• Task goal: Output exactly the lines from the line that has "Task: Select the Hand move tool" through the last line of the data below, with no pictures.

• Records supplied:
----

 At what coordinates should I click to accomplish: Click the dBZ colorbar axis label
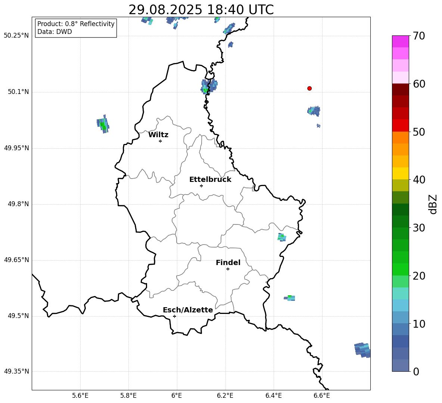click(433, 204)
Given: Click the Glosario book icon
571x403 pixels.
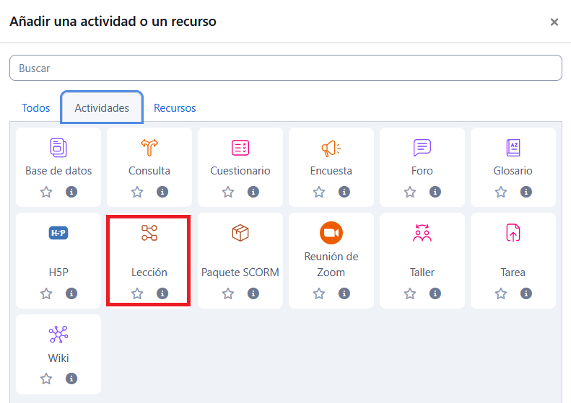Looking at the screenshot, I should (513, 148).
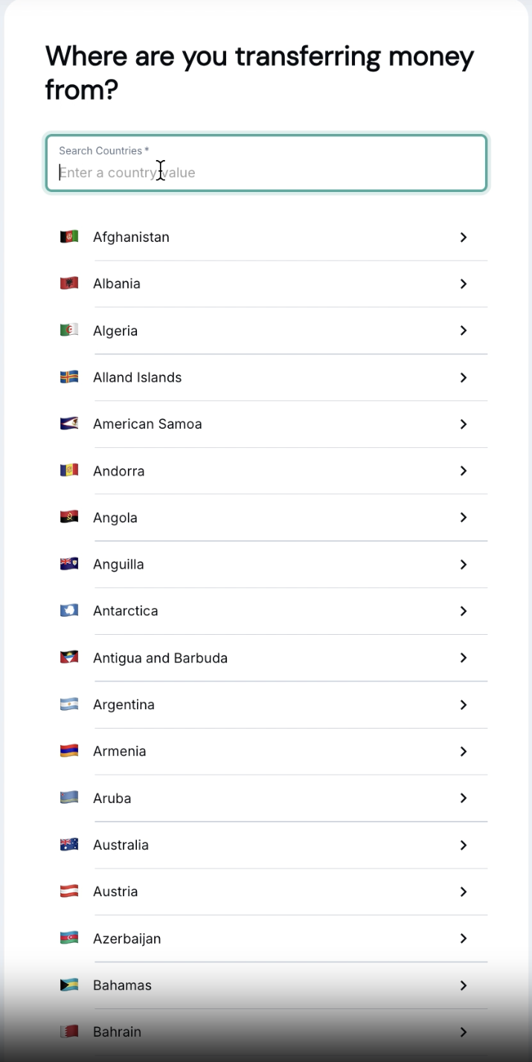Click the Search Countries input field
This screenshot has width=532, height=1062.
tap(266, 171)
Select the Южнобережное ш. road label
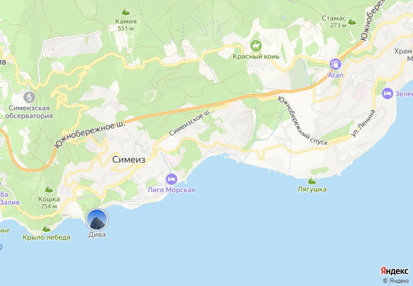 [x=90, y=135]
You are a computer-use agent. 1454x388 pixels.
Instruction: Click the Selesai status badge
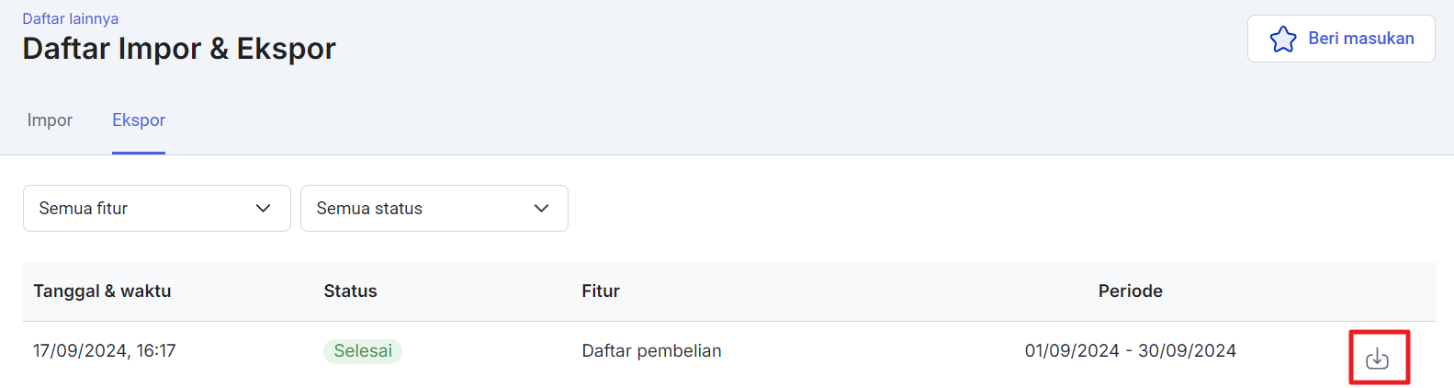pos(363,351)
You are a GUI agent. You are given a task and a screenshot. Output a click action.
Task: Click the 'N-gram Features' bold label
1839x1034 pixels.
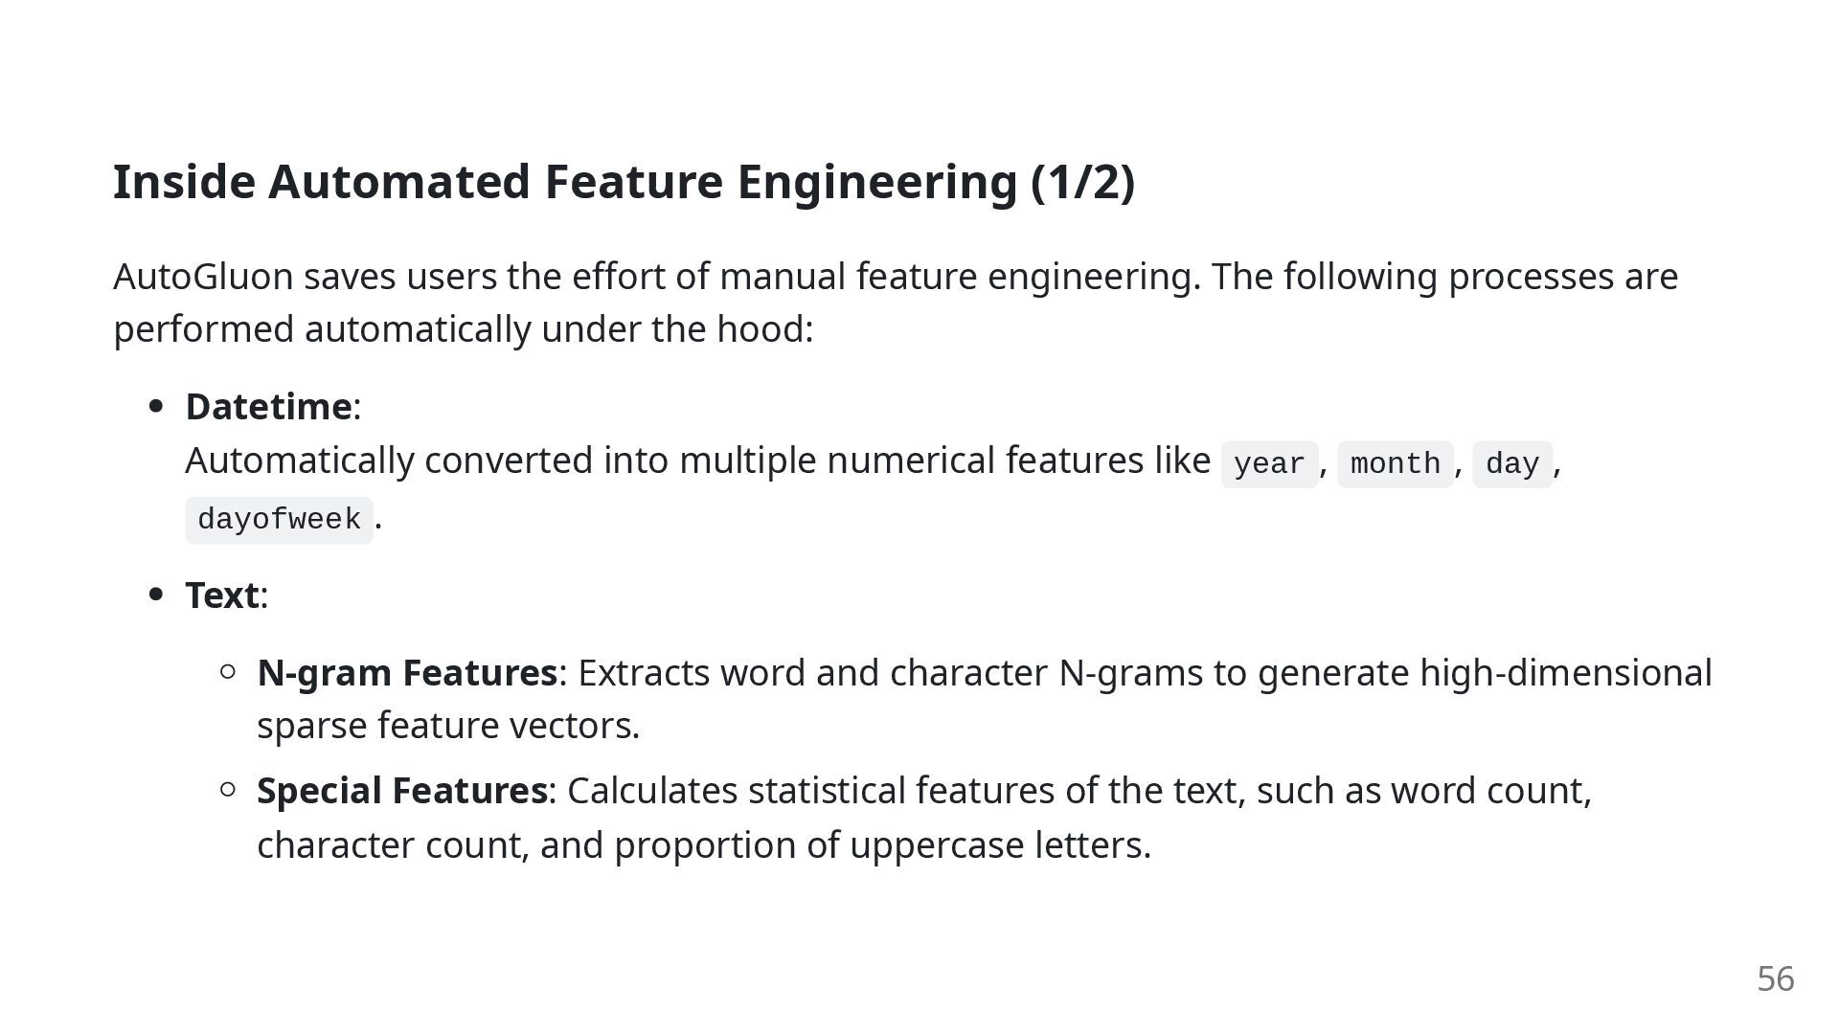click(x=407, y=673)
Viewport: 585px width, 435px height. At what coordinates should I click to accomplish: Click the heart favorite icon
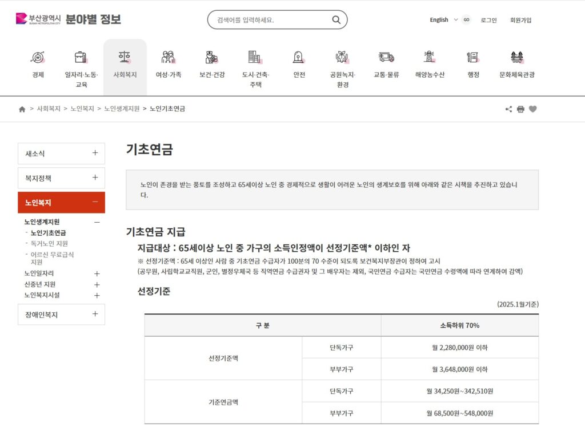tap(533, 108)
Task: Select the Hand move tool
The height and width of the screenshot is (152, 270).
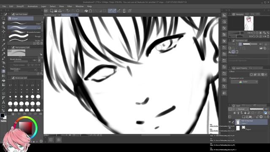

----

• Answer below:
Task: Select the Hand move tool
The height and width of the screenshot is (152, 270).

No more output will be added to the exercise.